Suicide isn’t only something that is sure to take away one’s own future prospects, but it greatly takes a toll on family or friends who have had relations with the deceased. Even acquaintances who don’t seem to communicate with a suicide victim are affected negatively by the empty chair that sits vacant in the classroom. Feelings of loneliness are common, but it is a matter of reaching out and making an effort. Even though someone may not have close friends, they are given resources to take advantage or school counselors or teachers. In continuance, the majority of other high school students are open to new friendship; an individual should attempt conversation with anyone they begin to feel comfortable around. Briefly talking to someone else can make a huge impact upon one’s social happiness.

Astonishingly, two million teens nationwide attempt suicide annually with 700,000 of these attempts requiring hospitalization, as reported by the National Alliance of Mental Illness. In 2012, the United States Centers for Disease Control and Prevention released a shocking visualization: every 1 in 6 teenagers have contemplated killing themselves and 1 in 12 has actually tried to do so.  Usually, the precursors to these fatal actions include things like abusing drugs or alcohol, becoming rebellious, an alteration in sleeping and eating rituals, less interest in usual activities, and worsening effort towards schoolwork. There are various other symptoms as well, but the previous continue to be the most alarmingly recognizable predecessors of suicide. The numbers have been rising, and awareness should be a top priority among mentors everywhere.

Everyone has something to offer the world, whether it be academic success, athletic ability, friendliness, love, passion, or advice to others. Instead of choosing a permanent solution to a temporary problem, it is crucial to be optimistic in order to make the best of life in the moment. By trying one’s hardest in school, it is possible to further one’s education and follow personal goals. It isn’t fair to rule out upcoming decades when so many sensational things are bound to occur.

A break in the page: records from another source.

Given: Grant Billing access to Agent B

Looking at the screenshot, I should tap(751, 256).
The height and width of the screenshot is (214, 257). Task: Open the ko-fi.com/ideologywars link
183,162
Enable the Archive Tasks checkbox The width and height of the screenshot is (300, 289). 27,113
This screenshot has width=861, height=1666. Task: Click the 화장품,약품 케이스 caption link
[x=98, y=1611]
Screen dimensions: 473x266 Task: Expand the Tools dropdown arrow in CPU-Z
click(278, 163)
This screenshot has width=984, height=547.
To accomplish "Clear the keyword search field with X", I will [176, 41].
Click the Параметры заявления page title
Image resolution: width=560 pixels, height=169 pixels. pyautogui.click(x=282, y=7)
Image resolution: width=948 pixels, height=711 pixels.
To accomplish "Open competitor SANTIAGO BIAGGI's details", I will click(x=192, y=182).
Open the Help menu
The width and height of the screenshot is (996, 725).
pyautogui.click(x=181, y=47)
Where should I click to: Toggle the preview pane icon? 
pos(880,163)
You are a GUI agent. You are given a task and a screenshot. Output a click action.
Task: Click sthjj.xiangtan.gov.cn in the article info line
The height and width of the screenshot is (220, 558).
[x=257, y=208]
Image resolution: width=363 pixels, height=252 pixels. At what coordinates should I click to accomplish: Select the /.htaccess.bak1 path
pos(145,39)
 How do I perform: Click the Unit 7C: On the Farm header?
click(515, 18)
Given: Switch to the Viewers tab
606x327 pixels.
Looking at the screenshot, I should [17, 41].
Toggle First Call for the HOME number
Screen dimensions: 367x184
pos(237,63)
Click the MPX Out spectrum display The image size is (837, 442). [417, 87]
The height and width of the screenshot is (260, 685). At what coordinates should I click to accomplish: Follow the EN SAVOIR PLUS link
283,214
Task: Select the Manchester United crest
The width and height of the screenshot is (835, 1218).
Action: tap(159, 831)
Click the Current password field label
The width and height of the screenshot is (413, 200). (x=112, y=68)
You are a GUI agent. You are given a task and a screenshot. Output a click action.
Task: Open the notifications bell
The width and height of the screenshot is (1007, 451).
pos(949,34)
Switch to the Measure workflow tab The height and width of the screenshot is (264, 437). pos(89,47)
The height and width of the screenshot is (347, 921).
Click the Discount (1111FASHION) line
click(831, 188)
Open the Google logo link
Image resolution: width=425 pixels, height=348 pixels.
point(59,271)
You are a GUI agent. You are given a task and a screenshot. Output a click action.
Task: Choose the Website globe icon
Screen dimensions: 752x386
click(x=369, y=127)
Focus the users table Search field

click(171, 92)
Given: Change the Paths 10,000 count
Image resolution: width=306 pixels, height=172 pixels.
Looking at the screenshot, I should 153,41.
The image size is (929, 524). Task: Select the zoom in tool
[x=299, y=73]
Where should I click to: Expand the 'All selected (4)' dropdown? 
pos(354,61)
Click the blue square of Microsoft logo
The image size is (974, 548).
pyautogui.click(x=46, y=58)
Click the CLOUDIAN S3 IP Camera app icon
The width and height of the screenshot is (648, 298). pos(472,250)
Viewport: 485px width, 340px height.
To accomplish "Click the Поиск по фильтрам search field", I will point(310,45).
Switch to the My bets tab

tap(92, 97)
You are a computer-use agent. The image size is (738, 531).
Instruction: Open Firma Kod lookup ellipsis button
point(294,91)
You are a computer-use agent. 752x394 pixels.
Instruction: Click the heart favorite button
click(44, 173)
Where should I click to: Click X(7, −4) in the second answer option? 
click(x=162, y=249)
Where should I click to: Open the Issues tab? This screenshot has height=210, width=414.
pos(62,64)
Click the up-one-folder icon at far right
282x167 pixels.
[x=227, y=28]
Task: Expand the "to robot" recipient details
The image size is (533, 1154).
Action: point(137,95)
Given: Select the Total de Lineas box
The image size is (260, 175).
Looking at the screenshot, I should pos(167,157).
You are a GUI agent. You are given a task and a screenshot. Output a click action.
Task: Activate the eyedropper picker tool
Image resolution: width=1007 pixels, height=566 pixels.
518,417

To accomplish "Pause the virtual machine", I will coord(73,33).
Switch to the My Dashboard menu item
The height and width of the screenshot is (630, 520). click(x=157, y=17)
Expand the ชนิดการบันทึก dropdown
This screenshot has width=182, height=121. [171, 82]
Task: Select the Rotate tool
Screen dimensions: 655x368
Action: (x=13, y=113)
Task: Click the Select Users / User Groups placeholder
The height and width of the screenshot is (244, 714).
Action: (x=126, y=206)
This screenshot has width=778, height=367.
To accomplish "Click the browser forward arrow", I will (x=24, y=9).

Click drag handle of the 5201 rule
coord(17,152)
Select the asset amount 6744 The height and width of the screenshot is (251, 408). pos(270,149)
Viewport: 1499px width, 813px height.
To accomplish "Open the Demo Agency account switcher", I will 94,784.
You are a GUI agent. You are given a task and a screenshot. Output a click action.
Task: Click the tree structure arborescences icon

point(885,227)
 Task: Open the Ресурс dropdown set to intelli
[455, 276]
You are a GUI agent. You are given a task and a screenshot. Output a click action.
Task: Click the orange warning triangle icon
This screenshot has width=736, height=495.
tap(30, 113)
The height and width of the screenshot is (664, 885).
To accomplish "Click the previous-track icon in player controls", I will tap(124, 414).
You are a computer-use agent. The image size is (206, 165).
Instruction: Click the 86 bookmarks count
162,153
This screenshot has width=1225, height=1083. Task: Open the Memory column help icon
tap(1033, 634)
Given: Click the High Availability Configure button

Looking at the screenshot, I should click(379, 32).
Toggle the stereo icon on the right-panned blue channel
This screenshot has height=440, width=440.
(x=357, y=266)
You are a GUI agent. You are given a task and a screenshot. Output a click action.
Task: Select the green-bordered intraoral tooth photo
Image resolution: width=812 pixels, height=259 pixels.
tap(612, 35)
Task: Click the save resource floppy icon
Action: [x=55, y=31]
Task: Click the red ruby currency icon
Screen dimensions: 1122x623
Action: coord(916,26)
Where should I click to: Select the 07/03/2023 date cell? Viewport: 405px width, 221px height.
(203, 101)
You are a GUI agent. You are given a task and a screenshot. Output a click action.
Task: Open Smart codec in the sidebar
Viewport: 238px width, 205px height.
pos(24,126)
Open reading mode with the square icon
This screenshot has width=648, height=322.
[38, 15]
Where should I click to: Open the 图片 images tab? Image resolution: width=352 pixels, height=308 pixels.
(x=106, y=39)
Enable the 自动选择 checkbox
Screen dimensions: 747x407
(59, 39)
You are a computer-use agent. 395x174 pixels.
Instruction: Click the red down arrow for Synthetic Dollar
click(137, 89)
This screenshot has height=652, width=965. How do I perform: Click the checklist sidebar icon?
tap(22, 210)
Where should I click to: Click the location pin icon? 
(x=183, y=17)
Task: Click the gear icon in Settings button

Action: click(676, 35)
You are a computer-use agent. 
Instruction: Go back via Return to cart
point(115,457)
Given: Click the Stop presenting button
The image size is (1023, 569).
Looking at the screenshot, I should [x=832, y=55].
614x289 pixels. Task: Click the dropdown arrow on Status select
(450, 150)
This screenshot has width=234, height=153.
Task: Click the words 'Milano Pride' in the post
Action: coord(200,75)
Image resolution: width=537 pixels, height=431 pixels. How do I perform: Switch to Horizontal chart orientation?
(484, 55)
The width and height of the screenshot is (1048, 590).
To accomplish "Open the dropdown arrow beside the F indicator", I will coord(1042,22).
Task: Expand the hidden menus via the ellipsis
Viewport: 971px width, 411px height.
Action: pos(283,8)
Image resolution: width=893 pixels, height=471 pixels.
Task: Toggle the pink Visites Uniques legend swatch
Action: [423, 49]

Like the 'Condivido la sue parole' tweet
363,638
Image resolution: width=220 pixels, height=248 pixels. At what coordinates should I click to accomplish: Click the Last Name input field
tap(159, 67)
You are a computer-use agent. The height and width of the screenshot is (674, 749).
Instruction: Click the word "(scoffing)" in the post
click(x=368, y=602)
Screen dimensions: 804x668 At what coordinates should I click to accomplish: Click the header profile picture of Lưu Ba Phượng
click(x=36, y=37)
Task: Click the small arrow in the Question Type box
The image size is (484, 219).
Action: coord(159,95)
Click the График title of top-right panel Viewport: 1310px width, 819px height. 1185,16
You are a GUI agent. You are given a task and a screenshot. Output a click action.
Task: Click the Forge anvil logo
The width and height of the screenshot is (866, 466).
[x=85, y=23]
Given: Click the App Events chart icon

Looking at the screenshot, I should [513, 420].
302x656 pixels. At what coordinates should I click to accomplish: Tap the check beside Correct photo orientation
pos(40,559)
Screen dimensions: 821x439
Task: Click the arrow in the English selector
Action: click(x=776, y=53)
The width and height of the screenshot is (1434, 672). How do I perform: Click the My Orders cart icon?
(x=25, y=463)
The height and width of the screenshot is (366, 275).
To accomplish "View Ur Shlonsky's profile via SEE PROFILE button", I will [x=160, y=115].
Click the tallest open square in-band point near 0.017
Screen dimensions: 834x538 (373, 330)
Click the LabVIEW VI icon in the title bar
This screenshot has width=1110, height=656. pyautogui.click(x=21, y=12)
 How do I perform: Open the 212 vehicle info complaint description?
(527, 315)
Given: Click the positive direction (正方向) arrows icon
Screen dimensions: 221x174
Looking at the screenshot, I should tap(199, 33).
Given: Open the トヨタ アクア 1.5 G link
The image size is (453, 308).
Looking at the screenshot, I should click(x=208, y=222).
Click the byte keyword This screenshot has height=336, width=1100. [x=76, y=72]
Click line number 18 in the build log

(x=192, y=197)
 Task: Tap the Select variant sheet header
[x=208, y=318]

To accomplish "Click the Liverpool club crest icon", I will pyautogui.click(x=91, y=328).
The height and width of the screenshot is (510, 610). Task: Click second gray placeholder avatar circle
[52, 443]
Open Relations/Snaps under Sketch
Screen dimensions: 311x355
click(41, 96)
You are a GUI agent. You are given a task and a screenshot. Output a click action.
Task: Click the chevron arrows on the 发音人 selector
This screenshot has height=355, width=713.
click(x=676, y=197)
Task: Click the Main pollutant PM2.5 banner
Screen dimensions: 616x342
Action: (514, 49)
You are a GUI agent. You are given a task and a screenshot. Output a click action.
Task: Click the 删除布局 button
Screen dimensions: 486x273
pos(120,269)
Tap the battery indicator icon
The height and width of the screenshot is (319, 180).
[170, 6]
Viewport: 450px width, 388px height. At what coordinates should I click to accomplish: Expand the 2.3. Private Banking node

The quality of life for most improves after teenage years expire, so take charge of forthcoming experiences and expel any suicidal thoughts. Don’t amount yourself to one of the statistics; instead, make a difference in the lives of others by transferring negative energy into positive encouragement. It is never too late to start over and disregard the remarks of others, as each person is remarkable in a unique way. This realization doesn’t come overnight, though – it is a matter of not giving up, staying strong, and being able to prevent others from making a mistake that is gravely irreversible.